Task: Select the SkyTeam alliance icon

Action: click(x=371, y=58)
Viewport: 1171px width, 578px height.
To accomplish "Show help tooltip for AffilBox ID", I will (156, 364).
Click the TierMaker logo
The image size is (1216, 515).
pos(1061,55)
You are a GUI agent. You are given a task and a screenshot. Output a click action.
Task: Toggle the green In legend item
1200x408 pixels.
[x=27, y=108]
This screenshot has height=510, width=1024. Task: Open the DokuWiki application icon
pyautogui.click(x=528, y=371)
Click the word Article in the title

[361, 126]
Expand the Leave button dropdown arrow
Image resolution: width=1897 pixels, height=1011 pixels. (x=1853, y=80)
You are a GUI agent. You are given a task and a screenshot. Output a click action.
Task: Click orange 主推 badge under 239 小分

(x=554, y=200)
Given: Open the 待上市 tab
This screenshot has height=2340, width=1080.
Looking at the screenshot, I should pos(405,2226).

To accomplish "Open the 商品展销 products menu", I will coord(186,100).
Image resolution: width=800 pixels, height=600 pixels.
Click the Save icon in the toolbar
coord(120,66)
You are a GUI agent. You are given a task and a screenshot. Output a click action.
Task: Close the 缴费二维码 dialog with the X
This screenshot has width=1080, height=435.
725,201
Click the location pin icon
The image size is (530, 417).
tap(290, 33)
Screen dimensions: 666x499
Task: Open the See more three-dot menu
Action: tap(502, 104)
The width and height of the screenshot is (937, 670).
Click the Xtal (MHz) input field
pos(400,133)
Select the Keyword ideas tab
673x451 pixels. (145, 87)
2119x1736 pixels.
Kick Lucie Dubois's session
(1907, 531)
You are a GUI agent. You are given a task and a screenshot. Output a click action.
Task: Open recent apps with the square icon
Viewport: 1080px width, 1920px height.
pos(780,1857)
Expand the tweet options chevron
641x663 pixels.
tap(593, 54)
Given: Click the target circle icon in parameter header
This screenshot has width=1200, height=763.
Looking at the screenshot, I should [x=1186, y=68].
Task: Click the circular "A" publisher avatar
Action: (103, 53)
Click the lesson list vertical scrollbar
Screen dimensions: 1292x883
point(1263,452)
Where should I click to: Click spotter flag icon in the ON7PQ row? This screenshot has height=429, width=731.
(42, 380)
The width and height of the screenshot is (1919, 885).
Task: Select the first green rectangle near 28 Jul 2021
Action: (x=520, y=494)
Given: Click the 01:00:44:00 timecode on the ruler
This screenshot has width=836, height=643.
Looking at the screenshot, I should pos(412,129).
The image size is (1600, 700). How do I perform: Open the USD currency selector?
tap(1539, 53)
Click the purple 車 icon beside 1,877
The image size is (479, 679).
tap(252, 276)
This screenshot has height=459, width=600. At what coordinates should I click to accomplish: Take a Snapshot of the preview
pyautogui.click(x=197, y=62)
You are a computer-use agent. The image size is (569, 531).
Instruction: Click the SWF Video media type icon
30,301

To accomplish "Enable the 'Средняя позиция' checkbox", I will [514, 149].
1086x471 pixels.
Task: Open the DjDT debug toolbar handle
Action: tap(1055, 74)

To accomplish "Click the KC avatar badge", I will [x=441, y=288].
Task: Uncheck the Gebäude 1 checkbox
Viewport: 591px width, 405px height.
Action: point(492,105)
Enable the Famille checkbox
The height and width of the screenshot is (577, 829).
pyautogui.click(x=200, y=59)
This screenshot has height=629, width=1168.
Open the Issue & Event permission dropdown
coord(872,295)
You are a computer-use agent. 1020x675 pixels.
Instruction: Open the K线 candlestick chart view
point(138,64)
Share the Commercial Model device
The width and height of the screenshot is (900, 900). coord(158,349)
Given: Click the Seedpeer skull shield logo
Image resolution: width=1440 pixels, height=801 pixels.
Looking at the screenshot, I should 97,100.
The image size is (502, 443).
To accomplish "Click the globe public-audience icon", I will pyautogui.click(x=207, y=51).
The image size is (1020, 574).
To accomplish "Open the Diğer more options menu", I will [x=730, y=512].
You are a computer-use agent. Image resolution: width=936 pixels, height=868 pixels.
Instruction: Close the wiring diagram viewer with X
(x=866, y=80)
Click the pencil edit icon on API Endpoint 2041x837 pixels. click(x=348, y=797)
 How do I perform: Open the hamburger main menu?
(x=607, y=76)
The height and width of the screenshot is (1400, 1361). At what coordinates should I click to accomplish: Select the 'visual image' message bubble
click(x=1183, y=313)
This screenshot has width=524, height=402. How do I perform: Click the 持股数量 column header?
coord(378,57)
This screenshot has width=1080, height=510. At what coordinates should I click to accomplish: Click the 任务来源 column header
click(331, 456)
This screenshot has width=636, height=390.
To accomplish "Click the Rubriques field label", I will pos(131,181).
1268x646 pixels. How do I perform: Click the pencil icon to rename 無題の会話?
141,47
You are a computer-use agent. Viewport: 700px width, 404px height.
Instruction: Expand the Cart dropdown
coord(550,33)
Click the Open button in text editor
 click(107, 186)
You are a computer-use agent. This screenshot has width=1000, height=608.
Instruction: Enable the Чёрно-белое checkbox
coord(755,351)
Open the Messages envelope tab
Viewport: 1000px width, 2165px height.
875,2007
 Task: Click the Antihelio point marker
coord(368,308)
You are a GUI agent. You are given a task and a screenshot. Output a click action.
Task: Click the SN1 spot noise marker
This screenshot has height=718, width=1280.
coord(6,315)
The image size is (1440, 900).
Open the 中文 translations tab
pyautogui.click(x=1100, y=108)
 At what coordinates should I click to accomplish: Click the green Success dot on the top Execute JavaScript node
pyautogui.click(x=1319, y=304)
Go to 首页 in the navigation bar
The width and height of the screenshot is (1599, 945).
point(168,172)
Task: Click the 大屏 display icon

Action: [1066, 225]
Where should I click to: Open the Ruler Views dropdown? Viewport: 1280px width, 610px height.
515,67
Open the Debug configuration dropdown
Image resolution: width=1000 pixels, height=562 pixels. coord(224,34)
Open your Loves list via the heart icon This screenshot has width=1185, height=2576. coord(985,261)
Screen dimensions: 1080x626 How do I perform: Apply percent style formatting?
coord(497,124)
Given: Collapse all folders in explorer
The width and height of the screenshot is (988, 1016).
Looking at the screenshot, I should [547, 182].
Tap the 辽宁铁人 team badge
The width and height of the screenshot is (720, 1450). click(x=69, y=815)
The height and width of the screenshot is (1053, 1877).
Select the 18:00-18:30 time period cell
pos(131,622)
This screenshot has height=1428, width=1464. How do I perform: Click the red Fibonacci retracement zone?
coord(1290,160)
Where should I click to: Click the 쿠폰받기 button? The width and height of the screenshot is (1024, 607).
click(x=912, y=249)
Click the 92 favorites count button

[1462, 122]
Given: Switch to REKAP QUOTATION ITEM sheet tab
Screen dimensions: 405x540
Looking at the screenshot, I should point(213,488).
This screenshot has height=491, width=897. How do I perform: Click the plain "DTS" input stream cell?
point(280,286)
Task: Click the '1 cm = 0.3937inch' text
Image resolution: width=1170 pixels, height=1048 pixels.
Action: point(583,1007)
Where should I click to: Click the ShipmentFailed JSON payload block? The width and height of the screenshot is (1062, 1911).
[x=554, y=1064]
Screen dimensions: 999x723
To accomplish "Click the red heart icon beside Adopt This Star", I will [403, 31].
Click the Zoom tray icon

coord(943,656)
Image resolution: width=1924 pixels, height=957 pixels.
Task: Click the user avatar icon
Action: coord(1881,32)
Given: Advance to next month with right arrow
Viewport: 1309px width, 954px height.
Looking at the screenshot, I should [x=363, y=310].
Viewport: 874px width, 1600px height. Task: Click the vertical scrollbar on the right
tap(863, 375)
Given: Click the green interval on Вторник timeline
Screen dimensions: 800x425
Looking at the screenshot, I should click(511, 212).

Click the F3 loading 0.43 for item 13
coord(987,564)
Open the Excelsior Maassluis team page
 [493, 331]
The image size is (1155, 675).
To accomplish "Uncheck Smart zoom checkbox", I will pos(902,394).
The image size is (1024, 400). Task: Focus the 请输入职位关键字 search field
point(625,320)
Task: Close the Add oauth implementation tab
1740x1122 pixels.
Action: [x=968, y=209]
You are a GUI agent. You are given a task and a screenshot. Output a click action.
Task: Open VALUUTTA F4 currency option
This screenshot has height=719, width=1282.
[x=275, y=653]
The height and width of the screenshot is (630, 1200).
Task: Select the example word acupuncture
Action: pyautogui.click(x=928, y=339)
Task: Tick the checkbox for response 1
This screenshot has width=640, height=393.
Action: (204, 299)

——

PROBLEM DETAILS:
Your answer must be a copy of every line in the data above that holds the string "Uncheck".

TASK RESULT:
Task: Uncheck the Gebäude 1 checkbox
To accomplish "Uncheck Smart zoom checkbox", I will pos(902,394).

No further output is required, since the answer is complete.